» **WHAT YOU NEED TO DO**: Copy out exactly the lines spanning the line with "How do I perform: Expand" to the line with "Instruction: Click the", inclusive, from the data underneath, with no pictures.

» **DATA RECORDS**:
=======

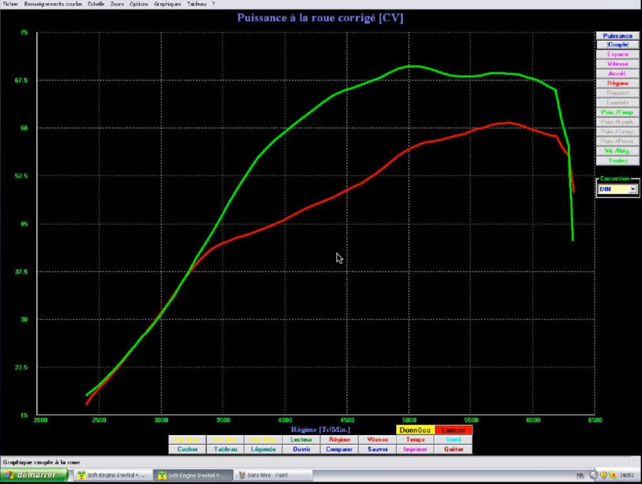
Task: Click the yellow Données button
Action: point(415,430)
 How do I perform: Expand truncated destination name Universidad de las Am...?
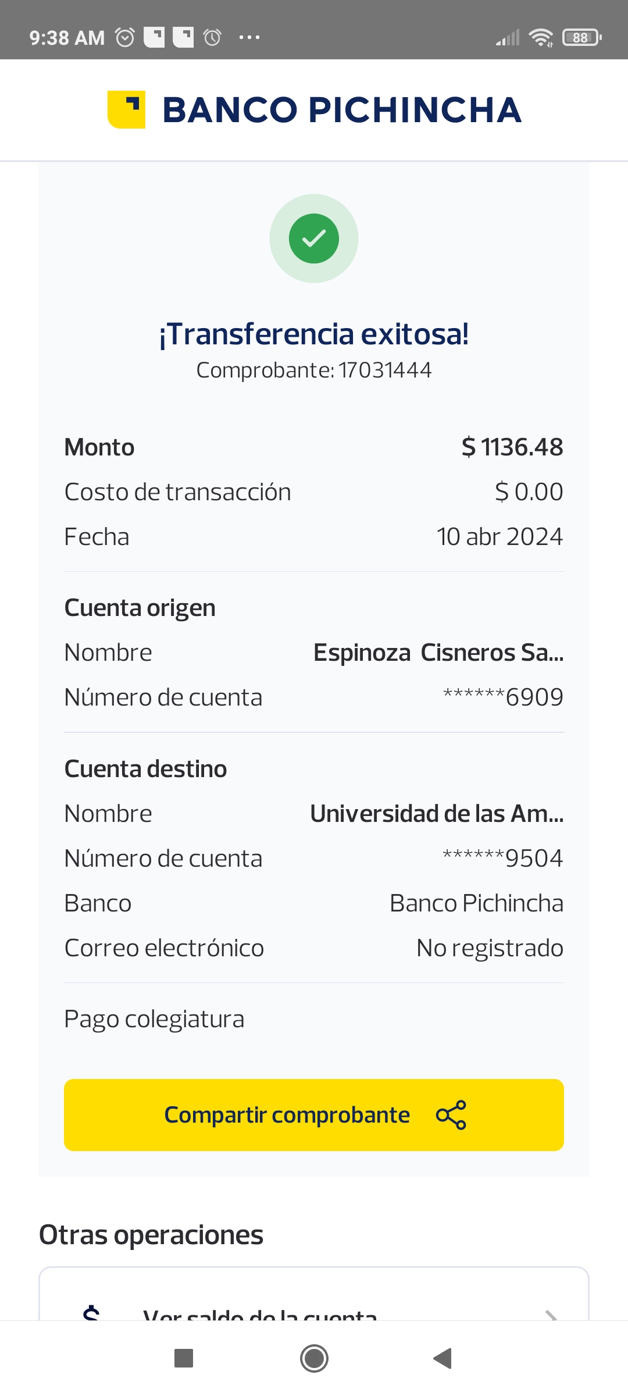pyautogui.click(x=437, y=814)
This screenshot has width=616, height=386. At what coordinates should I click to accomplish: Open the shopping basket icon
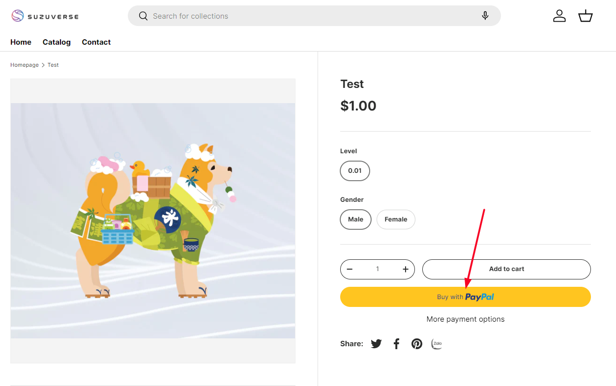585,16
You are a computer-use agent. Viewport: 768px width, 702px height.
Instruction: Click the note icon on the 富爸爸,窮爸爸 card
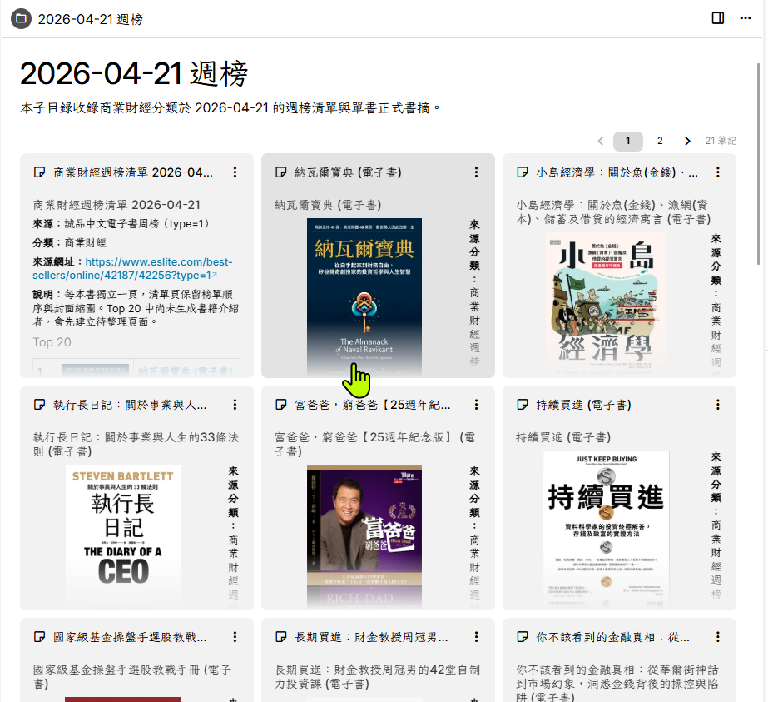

=======

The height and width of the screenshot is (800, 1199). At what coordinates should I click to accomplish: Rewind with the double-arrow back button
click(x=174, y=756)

=======

» **EXERCISE SOLUTION**:
 How do I perform: Expand truncated destination name Universidad de las Am...?
pyautogui.click(x=437, y=814)
This screenshot has width=616, height=386. At what coordinates should I click to accomplish: Open the shopping basket icon
585,16
You are a computer-use agent. Viewport: 768px width, 702px height.
Instruction: Click the note icon on the 富爸爸,窮爸爸 card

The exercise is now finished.